Freeze Frame: Historic Polar Images features an archive of 20,000 images depicting the history of polar exploration, inlcuding the adventures of famous explorers such as Captain Scott, Sir Ernest Henry Shackleton and, more recently, Sir Ranulph Fiennes.
The project was carried out by the Scott Polar Research Institute, University of Cambridge, in collaboration with DSpace@Cambridge.
The Scott Polar Research Institute in the University of Cambridge holds a world-class collection of photographic negatives illustrating polar exploration from the nineteenth century onwards. Freeze Frame is the result of a two-year digitisation project that brings together photographs from both Arctic and Antarctic expeditions. Here you can discover the polar regions through the eyes of those explorers and scientists who dared to go into the last great wildernesses on earth.

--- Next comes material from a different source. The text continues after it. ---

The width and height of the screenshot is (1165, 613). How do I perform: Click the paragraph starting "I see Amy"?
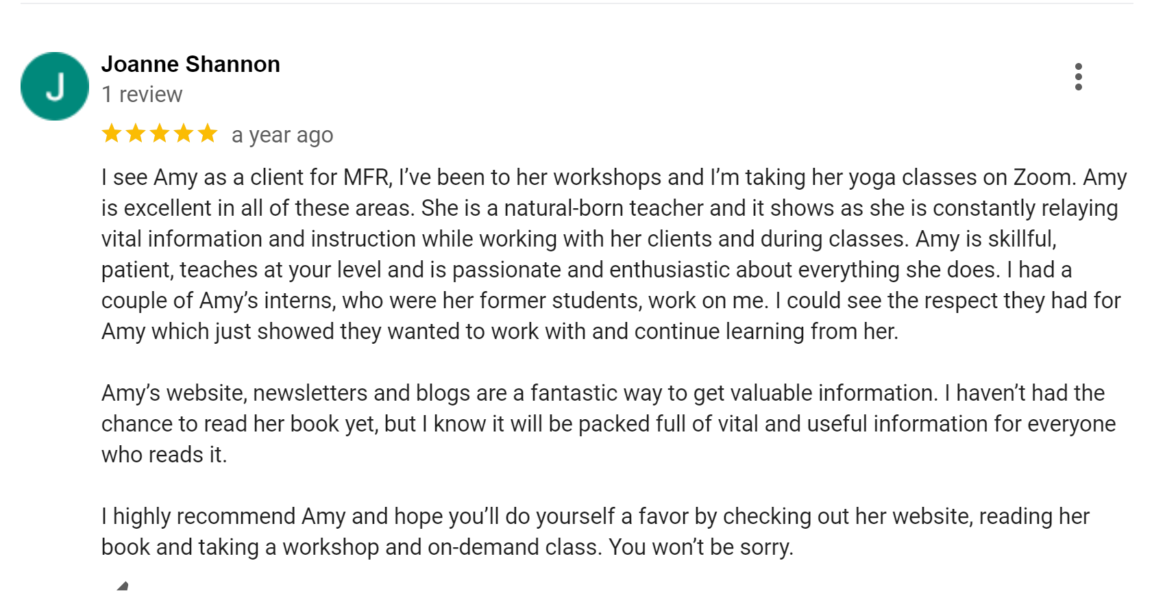click(614, 254)
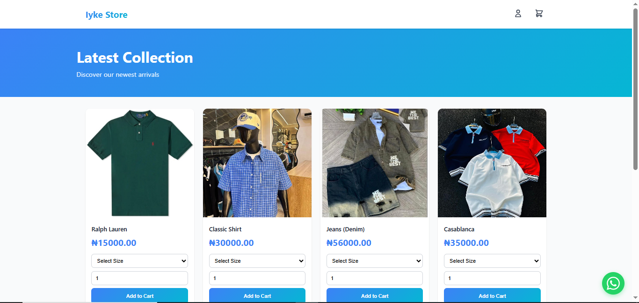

The project has had extensive media coverage, all of which can be found on the JISC’s Communications page and a slide show on the BBC website.
The East London Theatre Archive (ELTA) website brings together selections of material from a variety of theatre collections, including the V&A Theatre Collections, Hackney empire, Half Moon Young People’s Theatre, Hoxton Hall, Theatre Royal Stratford East, Theatre Venture and Wilton’s Music Hall.
The collections can be searched or browsed and a number of thematic essays contextualise the material, exploring issues such as East London immigration, black characters in theatre, crime and punshment and nautical drama, among others.
ELTA represents an innovative step towards unlocking the theatrical past of East London for academics and historians on a national and international basis. While the theatre of the West End has been subject to a notable amount of research, less attention to date has been paid to the East End, despite its significant contribution to performing arts in the 19th to 21st centuries. This resource will help to address this and enrich researchers’ knowledge of East London’s pivotal role in theatre.